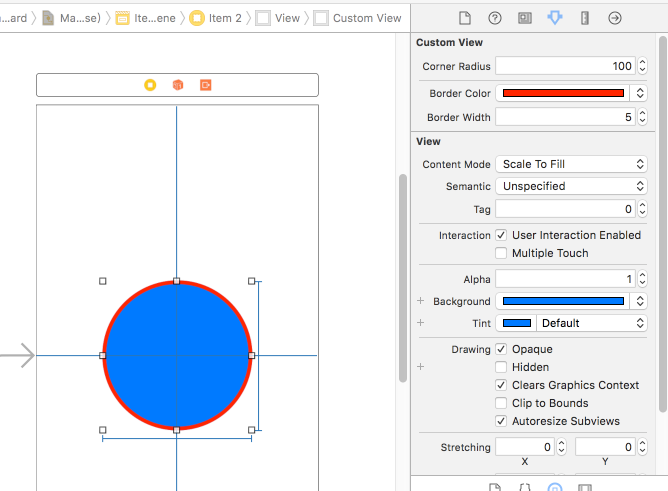Viewport: 668px width, 491px height.
Task: Switch to the Identity inspector
Action: click(x=525, y=18)
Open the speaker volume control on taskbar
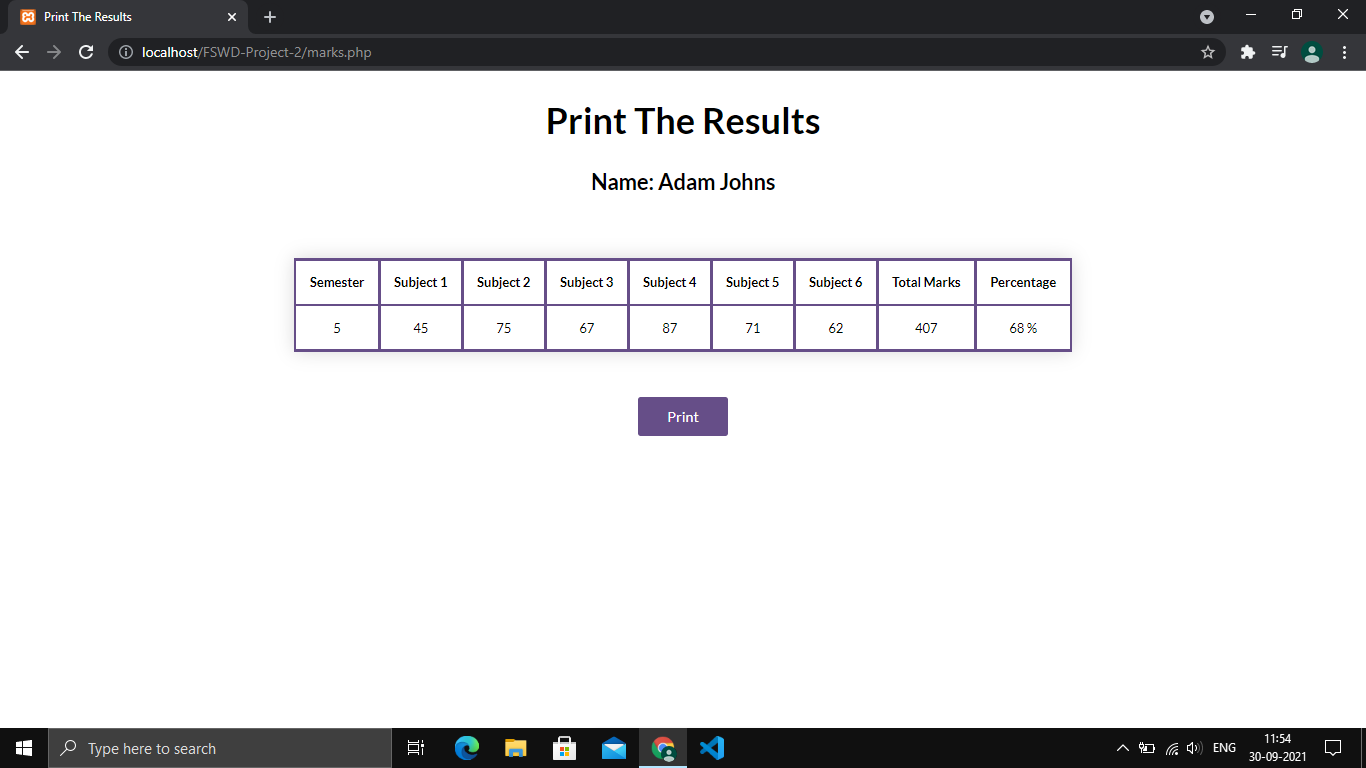Image resolution: width=1366 pixels, height=768 pixels. [1193, 747]
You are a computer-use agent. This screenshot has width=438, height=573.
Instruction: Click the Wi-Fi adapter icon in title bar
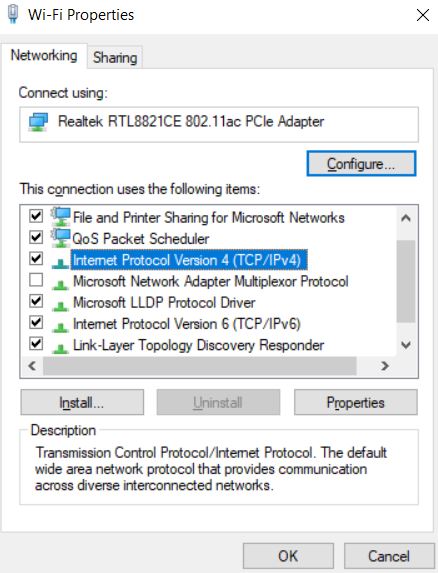(13, 14)
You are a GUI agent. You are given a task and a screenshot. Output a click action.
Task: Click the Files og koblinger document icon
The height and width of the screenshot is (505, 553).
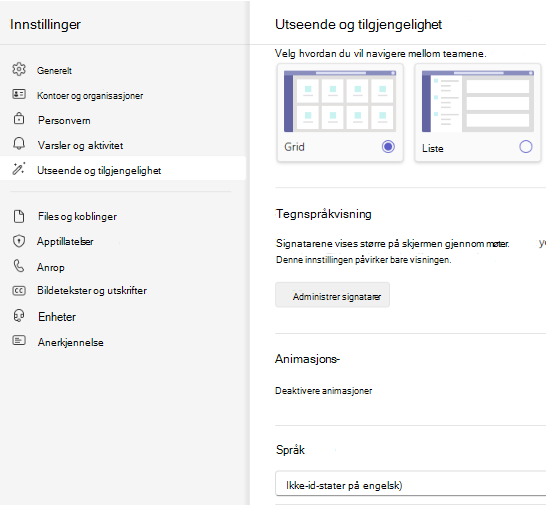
+++
Only lines with the word "screenshot" count here; copy every one from the records.

You are a computer-use agent. This screenshot has width=438, height=573.
You are a GUI agent. You are given a task and a screenshot. Output a click action.
The height and width of the screenshot is (505, 553).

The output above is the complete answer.